* AIM OF THE EXERCISE:
Include the line with "Viewport: 1568px width, 716px height." and every line before it in the entries below, echoed exactly, but not the pictures.

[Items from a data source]
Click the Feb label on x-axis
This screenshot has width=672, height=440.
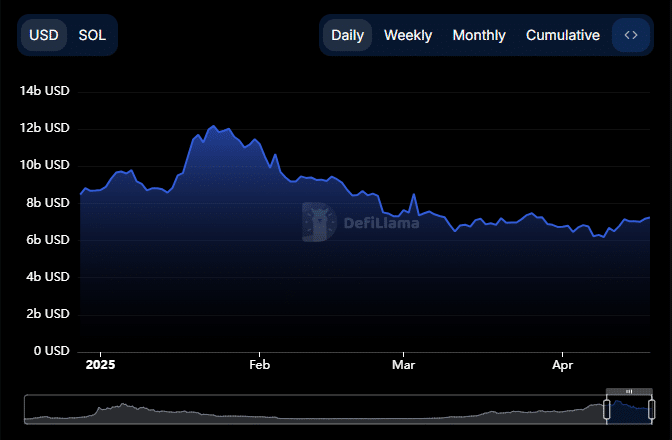(259, 365)
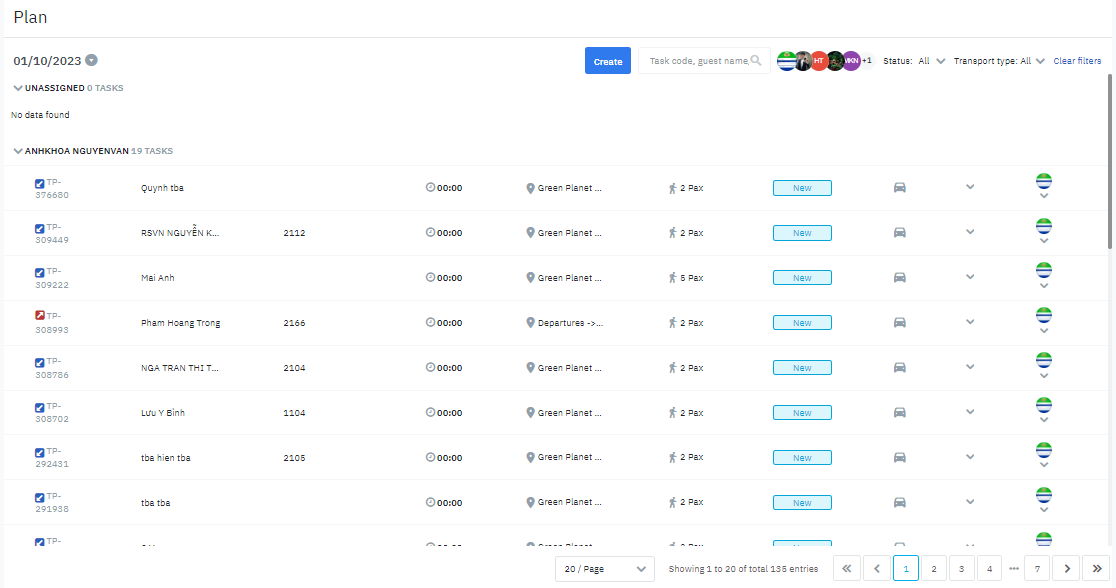Click the blue Create button

pos(607,61)
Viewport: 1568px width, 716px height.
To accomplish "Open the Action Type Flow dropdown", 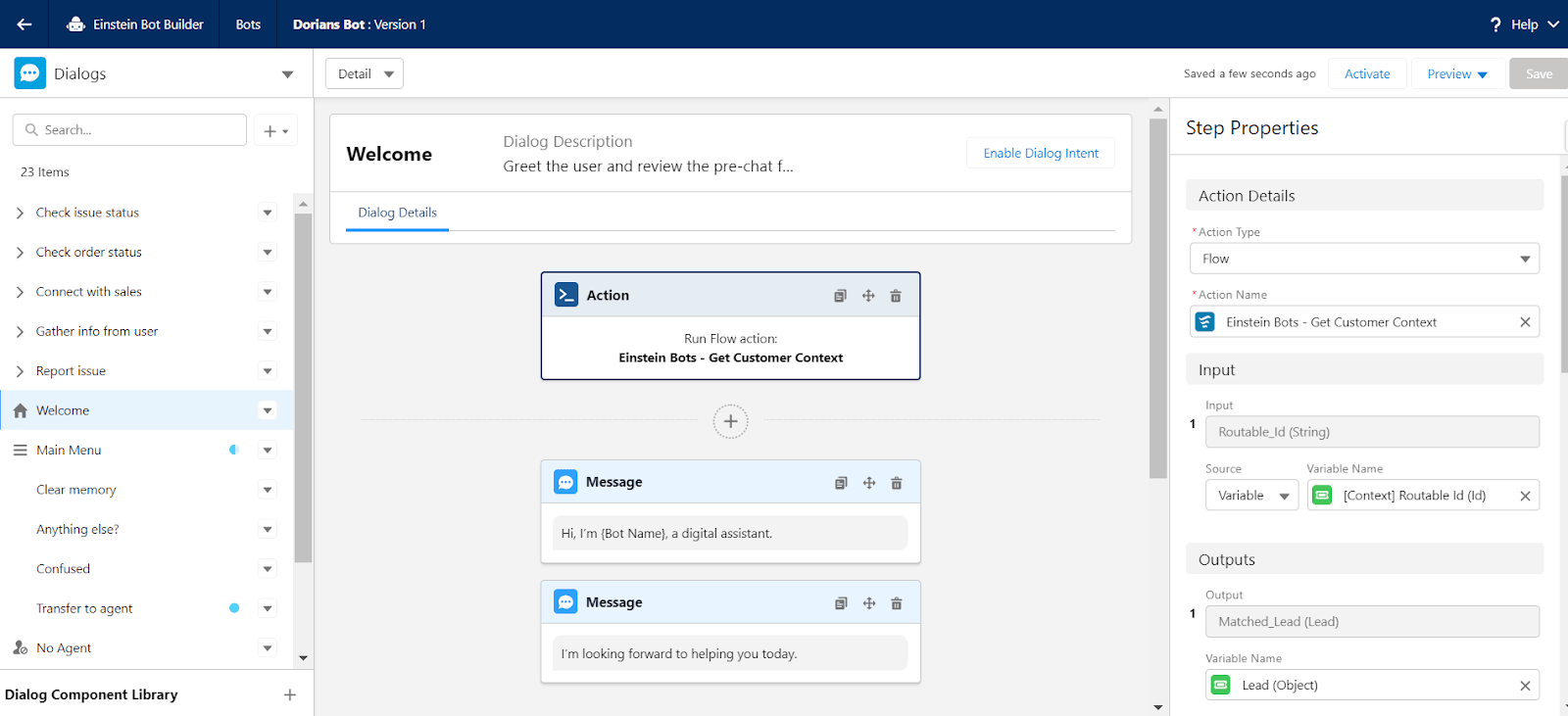I will [x=1364, y=259].
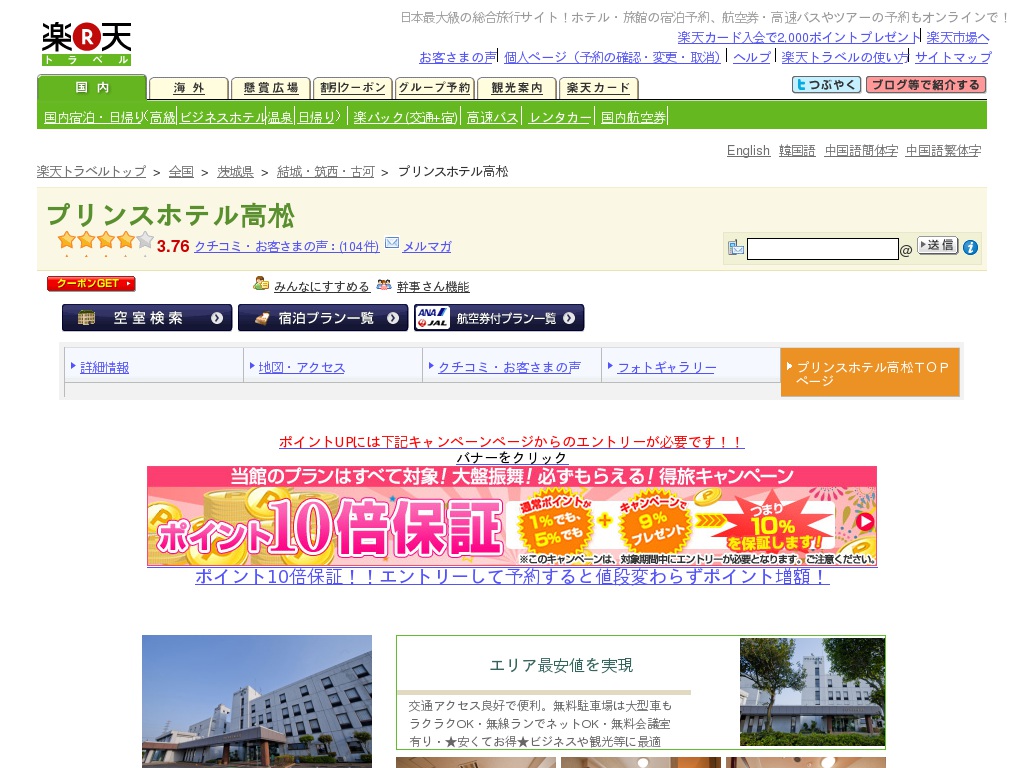The width and height of the screenshot is (1024, 768).
Task: Open the ANA JAL 航空券付プラン一覧 button
Action: click(x=499, y=318)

* ANSWER BELOW:
Click the Feb label on x-axis
This screenshot has width=672, height=440.
(259, 365)
Click the blue Create button

pos(607,61)
Viewport: 1568px width, 716px height.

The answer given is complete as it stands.